◆ **EXERCISE AIM**
Copy out exactly the lines from the start of the data to the line containing "About (28, 434)". Include both.

═══ MATERIAL SUPPLIED ═══

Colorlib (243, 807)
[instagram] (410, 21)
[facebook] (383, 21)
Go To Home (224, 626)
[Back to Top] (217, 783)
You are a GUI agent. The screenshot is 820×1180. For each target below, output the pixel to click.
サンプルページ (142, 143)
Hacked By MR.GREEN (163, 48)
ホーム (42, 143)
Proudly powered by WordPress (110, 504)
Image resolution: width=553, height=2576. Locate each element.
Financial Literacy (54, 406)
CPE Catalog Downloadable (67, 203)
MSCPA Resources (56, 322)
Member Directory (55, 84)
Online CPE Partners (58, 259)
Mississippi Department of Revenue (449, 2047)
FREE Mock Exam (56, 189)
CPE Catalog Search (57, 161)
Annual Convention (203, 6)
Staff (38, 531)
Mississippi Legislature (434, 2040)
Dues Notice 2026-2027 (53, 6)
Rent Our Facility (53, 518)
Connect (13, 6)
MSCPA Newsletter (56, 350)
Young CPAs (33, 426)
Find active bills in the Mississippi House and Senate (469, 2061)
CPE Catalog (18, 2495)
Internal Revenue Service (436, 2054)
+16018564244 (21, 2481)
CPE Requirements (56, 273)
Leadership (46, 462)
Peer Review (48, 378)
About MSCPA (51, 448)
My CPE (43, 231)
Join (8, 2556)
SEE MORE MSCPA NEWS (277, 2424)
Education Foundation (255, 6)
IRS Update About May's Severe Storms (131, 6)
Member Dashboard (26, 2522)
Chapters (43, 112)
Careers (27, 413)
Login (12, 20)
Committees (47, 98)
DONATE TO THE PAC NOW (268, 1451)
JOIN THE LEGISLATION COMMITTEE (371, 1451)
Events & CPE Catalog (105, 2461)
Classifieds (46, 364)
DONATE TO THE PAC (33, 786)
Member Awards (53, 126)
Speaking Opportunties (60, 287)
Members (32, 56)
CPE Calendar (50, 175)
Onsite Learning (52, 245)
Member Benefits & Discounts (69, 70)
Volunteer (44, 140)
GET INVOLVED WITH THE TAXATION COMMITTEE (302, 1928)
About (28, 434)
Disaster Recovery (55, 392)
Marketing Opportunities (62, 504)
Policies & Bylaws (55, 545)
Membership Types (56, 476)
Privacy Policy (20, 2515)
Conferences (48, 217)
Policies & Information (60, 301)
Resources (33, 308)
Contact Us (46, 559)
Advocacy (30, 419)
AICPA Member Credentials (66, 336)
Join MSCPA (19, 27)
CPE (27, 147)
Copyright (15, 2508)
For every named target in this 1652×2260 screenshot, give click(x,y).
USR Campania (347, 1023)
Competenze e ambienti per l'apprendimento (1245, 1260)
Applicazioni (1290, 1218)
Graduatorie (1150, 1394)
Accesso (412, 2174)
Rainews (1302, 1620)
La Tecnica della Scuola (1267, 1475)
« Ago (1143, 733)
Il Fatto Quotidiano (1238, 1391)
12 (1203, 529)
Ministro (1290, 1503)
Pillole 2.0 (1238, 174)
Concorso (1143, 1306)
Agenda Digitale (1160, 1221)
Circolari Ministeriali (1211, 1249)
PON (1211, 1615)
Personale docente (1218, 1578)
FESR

═══

◆ **RESPONSE TO THIS TASK**
Colorlib (243, 807)
[instagram] (410, 21)
[facebook] (383, 21)
Go To Home (224, 626)
[Back to Top] (217, 783)
You are a GUI agent. The screenshot is 820×1180. For each target below, output the pixel to click.
サンプルページ (142, 143)
Hacked By MR.GREEN (163, 48)
ホーム (42, 143)
Proudly powered by WordPress (110, 504)
Image resolution: width=553, height=2576. Locate each element.
Financial Literacy (54, 406)
CPE Catalog Downloadable (67, 203)
MSCPA Resources (56, 322)
Member Directory (55, 84)
Online CPE Partners (58, 259)
Mississippi Department of Revenue (449, 2047)
FREE Mock Exam (56, 189)
CPE Catalog Search (57, 161)
Annual Convention (203, 6)
Staff (38, 531)
Mississippi Legislature (434, 2040)
Dues Notice 2026-2027 (53, 6)
Rent Our Facility (53, 518)
Connect (13, 6)
MSCPA Newsletter (56, 350)
Young CPAs (33, 426)
Find active bills in the Mississippi House and Senate (469, 2061)
CPE Catalog (18, 2495)
Internal Revenue Service (436, 2054)
+16018564244 (21, 2481)
CPE Requirements (56, 273)
Leadership (46, 462)
Peer Review (48, 378)
About MSCPA (51, 448)
My CPE (43, 231)
Join (8, 2556)
SEE MORE MSCPA NEWS (277, 2424)
Education Foundation (255, 6)
IRS Update About May's Severe Storms (131, 6)
Member Dashboard (26, 2522)
Chapters (43, 112)
Careers (27, 413)
Login (12, 20)
Committees (47, 98)
DONATE TO THE PAC NOW (268, 1451)
JOIN THE LEGISLATION COMMITTEE (371, 1451)
Events & CPE Catalog (105, 2461)
Classifieds (46, 364)
DONATE TO THE PAC (33, 786)
Member Awards (53, 126)
Speaking Opportunties (60, 287)
Members (32, 56)
CPE Calendar (50, 175)
Onsite Learning (52, 245)
Member Benefits & Discounts (69, 70)
Volunteer (44, 140)
GET INVOLVED WITH THE TAXATION COMMITTEE (302, 1928)
About (28, 434)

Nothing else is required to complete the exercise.